▸ **AUFGABE 1**
Aus welchen drei Regelwerken ergibt sich laut dem Text zur Verschlüsselungspflicht unter anderem eine Pflicht zum Verschlüsseln?
▸ **AUFGABE 2**
Führen Sie den Text zur Verschlüsselungspflicht nach seinem letzten Satz weiter.

▸ **TEXTAUSZUG**
Es gibt viele Gründe, warum sich das Verschlüsseln in Unternehmen (hier: KMU) noch nicht durchgesetzt hat. Neue Gesetze sollen das nun ändern (Abb. 1). Quelle: Goldimedia/if(is) 2017; befragt wurden 101 kleine und mittlere Unternehmen.

Nachdem die zahllosen Appelle von IT-Sicherheitsexperten, man solle doch endlich seine Daten verschlüsseln, nicht gefruchtet haben, hat sich inzwischen der Gesetzgeber eingeschaltet. Getreu dem Motto „Wer nicht hören will, muss fühlen“ läuft momentan ein halbes Dutzend gesetzlicher Vorhaben, die das Verschlüsseln bestimmter Daten vorschreiben. Bei Zuwiderhandlung drohen im Extremfall sogar Haftstrafen.

Dass die Freiwilligkeit beim Verschlüsseln nun ein Ende haben soll, liegt – wenn auch nicht ausschließlich – an Whistleblower Edward Snowden. Dieser hatte als Administrator bei der NSA Zugriff auf zahlreiche Daten, die ihn inhaltlich nichts angingen, und konnte durch deren Verrat der NSA einen enormen Schaden zufügen (und allen anderen einen großen Dienst erweisen). Die zahlreichen Sicherheitsmaßnahmen, die die NSA getroffen hatte, liefen ins Leere, da Snowden diese im Rahmen seines Administratorenjobs umgehen konnte. Dabei ist durchaus bekannt, dass ein Großteil aller Angriffe auf die IT-Sicherheit von innen kommt – nicht nur bei der NSA. Mit Verschlüsselung könnte man vieles verhindern, wenn sie denn genutzt werden würde.

StGB: Das Schweigen der Berufsgeheimnisträger

Der Gesetzgeber meint es offenbar ernst. Eine Pflicht zur Verschlüsselung ergibt sich unter anderem aus dem Strafgesetzbuch, der EU-Datenschutz-Grundverordnung und dem IT-Sicherheitsgesetz (Abb. 2).

(Dateneinträge)
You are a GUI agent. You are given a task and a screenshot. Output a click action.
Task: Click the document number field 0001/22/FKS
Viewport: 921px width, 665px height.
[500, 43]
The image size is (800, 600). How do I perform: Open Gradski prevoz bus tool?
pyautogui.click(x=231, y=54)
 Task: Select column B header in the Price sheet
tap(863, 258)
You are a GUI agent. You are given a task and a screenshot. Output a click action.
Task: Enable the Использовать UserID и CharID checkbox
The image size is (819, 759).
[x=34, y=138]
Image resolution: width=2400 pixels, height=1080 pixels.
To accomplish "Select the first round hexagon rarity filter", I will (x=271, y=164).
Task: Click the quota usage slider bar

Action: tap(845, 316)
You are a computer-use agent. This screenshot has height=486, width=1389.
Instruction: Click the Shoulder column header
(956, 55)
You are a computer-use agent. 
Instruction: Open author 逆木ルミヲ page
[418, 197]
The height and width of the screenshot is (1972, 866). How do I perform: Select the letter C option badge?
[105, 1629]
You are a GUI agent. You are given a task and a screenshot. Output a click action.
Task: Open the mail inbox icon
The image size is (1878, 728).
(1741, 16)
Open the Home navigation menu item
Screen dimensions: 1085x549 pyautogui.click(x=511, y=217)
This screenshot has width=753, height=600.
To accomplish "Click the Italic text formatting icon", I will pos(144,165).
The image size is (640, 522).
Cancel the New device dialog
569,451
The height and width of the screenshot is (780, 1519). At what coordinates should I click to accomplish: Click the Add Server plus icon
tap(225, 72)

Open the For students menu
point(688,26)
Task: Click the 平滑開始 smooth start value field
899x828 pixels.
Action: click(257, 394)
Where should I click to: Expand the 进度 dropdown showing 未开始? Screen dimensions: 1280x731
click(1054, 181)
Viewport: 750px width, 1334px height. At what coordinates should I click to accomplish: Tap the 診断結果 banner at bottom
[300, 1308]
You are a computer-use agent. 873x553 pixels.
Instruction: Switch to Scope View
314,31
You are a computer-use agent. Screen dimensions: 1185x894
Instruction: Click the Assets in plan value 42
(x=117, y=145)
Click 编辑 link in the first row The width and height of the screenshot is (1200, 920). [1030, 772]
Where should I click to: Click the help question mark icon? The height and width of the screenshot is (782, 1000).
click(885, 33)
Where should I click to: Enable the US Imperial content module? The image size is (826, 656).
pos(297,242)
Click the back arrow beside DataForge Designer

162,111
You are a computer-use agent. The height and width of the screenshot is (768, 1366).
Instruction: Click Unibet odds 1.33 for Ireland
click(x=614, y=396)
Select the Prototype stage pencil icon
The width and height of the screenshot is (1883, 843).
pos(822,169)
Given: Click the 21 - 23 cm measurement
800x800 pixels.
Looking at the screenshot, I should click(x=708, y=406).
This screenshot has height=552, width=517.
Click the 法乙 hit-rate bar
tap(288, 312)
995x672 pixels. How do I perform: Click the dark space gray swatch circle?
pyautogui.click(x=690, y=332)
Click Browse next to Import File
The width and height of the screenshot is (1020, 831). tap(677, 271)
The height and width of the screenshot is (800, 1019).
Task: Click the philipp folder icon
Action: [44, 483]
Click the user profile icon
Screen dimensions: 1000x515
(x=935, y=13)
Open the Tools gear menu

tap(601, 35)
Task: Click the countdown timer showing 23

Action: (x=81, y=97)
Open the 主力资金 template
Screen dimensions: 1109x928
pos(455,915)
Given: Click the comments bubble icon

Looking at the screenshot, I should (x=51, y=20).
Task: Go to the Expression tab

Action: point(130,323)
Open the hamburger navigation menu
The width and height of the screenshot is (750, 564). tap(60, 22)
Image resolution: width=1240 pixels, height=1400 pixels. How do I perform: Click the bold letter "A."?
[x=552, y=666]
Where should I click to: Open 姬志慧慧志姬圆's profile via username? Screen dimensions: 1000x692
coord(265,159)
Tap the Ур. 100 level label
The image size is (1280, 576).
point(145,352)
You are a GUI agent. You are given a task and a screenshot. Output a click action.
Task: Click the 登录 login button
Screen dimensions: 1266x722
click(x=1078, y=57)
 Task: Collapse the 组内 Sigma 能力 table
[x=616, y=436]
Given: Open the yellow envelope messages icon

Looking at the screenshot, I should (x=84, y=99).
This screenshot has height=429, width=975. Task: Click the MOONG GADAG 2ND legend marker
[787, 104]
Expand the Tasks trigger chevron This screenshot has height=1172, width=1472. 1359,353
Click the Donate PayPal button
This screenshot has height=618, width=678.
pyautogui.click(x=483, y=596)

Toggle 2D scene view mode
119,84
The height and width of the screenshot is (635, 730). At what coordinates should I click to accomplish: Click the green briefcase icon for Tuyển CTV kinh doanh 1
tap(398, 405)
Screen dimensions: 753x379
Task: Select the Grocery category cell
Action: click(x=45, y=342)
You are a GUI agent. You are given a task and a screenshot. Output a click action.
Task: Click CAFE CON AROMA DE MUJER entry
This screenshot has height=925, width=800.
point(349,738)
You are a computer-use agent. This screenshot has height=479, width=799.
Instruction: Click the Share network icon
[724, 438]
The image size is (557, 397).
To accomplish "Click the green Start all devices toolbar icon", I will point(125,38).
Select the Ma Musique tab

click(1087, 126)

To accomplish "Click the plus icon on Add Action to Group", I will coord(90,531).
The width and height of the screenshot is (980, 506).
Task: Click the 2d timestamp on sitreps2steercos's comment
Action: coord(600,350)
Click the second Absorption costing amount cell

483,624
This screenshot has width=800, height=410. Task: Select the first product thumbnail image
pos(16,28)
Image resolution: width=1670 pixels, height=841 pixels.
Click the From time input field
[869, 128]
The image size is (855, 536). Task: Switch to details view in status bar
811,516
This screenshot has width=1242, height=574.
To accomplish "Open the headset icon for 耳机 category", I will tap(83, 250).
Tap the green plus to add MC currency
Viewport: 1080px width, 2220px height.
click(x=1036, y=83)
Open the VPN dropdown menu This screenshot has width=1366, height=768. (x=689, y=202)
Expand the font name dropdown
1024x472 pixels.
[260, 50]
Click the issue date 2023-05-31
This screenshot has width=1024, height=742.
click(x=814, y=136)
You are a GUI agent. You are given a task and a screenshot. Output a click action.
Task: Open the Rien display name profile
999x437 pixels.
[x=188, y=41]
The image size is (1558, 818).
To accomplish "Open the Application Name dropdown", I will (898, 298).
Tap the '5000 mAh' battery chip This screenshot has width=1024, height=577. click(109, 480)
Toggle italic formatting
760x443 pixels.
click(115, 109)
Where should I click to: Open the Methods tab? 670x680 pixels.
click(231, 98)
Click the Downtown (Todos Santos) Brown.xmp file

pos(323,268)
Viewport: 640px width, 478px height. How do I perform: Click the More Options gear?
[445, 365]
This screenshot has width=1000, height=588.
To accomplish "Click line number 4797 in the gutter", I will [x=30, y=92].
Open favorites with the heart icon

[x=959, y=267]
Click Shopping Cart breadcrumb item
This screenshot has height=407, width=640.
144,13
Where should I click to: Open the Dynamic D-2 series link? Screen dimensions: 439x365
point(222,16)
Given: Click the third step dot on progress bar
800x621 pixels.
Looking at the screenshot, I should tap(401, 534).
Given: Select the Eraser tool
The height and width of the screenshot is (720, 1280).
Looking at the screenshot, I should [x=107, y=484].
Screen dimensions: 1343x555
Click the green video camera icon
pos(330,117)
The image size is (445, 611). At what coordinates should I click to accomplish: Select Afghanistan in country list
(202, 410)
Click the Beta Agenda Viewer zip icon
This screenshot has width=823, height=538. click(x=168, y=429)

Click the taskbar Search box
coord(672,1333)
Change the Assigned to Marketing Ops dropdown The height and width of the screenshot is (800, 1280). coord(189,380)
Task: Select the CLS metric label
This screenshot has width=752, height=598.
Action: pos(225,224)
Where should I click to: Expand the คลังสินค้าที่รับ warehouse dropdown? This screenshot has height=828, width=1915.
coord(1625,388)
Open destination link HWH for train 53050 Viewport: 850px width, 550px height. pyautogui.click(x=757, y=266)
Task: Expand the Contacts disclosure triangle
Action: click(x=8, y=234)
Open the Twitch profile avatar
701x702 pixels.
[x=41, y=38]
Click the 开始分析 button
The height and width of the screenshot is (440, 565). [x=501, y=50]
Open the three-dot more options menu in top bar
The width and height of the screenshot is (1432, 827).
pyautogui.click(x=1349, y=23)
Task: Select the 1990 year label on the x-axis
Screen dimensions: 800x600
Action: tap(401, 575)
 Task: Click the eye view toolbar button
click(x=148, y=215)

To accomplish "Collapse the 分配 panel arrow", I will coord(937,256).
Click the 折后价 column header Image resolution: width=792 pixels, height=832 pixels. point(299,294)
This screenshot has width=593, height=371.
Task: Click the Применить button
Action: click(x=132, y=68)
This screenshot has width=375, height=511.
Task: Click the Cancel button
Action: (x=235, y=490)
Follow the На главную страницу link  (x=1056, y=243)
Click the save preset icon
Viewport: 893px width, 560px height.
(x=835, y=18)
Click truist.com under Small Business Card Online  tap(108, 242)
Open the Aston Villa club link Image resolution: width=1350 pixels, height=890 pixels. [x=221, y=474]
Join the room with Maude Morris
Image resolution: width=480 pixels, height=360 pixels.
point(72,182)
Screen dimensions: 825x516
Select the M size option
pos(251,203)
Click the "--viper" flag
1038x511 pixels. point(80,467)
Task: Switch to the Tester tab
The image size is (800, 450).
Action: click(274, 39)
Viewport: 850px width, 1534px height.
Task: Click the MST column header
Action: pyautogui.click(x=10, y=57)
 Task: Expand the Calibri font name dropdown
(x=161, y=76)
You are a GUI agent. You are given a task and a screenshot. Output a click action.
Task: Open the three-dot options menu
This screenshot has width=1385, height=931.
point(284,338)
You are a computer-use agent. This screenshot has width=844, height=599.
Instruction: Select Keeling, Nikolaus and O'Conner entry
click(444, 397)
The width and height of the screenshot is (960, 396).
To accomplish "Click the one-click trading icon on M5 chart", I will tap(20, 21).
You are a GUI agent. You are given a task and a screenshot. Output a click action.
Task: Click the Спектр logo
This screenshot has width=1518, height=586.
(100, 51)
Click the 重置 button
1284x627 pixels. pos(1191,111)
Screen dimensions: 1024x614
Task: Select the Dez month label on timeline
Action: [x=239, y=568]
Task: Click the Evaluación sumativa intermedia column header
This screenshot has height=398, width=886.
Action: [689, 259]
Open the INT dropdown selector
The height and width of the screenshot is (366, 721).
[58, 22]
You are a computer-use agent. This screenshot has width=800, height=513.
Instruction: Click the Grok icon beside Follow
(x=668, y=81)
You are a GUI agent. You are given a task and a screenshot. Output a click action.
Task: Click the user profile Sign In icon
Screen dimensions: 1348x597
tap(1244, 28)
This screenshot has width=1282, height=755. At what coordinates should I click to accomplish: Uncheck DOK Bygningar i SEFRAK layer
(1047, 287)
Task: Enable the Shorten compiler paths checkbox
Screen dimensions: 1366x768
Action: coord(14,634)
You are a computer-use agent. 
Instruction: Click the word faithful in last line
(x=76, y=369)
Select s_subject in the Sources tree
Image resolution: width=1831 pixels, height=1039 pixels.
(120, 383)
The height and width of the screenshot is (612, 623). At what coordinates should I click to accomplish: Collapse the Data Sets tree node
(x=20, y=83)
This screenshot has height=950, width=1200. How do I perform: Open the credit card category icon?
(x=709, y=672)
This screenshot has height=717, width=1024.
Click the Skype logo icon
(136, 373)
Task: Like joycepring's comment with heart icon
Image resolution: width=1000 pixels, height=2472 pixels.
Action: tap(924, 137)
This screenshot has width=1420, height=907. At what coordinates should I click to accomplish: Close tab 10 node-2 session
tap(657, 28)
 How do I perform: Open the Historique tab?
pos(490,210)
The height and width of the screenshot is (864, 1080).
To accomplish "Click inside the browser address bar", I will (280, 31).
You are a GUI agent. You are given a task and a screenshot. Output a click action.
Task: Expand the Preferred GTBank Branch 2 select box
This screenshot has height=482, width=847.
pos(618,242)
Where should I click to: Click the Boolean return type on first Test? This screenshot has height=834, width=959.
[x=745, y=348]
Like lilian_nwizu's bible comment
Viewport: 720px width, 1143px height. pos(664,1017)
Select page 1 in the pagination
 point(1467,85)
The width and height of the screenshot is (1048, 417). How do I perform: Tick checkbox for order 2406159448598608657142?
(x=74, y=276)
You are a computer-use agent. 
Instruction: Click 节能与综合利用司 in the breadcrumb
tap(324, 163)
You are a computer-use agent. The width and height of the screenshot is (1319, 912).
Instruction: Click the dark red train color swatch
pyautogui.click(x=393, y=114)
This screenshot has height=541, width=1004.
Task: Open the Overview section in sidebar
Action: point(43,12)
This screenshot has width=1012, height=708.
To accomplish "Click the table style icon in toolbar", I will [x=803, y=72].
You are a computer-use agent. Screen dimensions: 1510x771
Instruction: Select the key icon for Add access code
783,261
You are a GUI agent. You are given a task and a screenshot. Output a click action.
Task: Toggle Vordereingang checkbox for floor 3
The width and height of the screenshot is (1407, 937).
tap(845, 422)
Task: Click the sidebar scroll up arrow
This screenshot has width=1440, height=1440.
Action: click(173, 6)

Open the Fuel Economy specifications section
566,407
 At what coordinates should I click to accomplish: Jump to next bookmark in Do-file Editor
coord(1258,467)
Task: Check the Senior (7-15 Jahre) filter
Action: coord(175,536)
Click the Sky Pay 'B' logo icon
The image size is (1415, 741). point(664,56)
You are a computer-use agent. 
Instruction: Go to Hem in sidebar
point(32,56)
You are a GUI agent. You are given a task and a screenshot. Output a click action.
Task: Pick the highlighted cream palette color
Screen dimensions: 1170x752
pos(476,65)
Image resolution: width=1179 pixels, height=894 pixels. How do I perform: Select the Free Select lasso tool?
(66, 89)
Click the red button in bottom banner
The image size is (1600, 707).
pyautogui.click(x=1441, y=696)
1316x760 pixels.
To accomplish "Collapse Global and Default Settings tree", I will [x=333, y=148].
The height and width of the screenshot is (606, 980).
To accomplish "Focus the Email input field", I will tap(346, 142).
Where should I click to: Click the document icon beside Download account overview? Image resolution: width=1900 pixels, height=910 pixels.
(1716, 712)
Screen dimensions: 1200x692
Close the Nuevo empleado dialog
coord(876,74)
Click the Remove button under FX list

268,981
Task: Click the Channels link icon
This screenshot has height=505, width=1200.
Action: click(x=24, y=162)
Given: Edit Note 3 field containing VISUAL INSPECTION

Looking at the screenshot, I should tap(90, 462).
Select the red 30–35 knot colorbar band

▸ **ANTWORT 1**
Aus dem Strafgesetzbuch, der EU-Datenschutz-Grundverordnung und dem IT-Sicherheitsgesetz.

▸ **ANTWORT 2**
Eine Verschlüsselungspflicht hat der Gesetzgeber beispielsweise für Berufsgeheimnisträger wie Rechtsanwälte, Patentanwälte, Notare, Wirtschaftsprüfer und Steuerberater eingeführt. Diese findet sich im Ende 2017 neugefassten § 203 des Strafgesetzbuchs. Er trägt die Überschrift „Verletzung von Privatgeheimnissen“. § 203 gilt zwar laut dem ersten Abschnitt auch für Ärzte, Apotheker und andere Heilberufe, doch für diese gibt es inzwischen mit dem E-Health-Gesetz (siehe unten) eine eigene Vorschrift, die Vorrang hat.

Die Neufassung von § 203 ermöglicht es den betroffenen Berufsgruppen, digitale Daten auszulagern (insbesondere in die Cloud). Allerdings müssen sie diese Informationen schützen. Dies ist de facto nur durch Verschlüsselung möglich, auch wenn dieser Begriff im Gesetz nicht wörtlich vorkommt. Hierbei gilt eine Beweislastumkehr: Anwälte, Notare, Wirtschaftsprüfer und Steuerberater müssen belegen, dass sie die notwendigen Sicherheitsmaßnahmen inklusive Verschlüsselung getroffen haben. Können sie dies nicht, drohen empfindliche Strafen, im Höchstfall ein Jahr Gefängnis. Da Rechtsanwälte häufig mit der Polizei, Detekteien, Gerichtsvollziehern und ähnlichen Einrichtungen kommunizieren, wird man sich auch dort mit den entsprechenden Verschlüsselungsmaßnahmen auseinandersetzen müssen.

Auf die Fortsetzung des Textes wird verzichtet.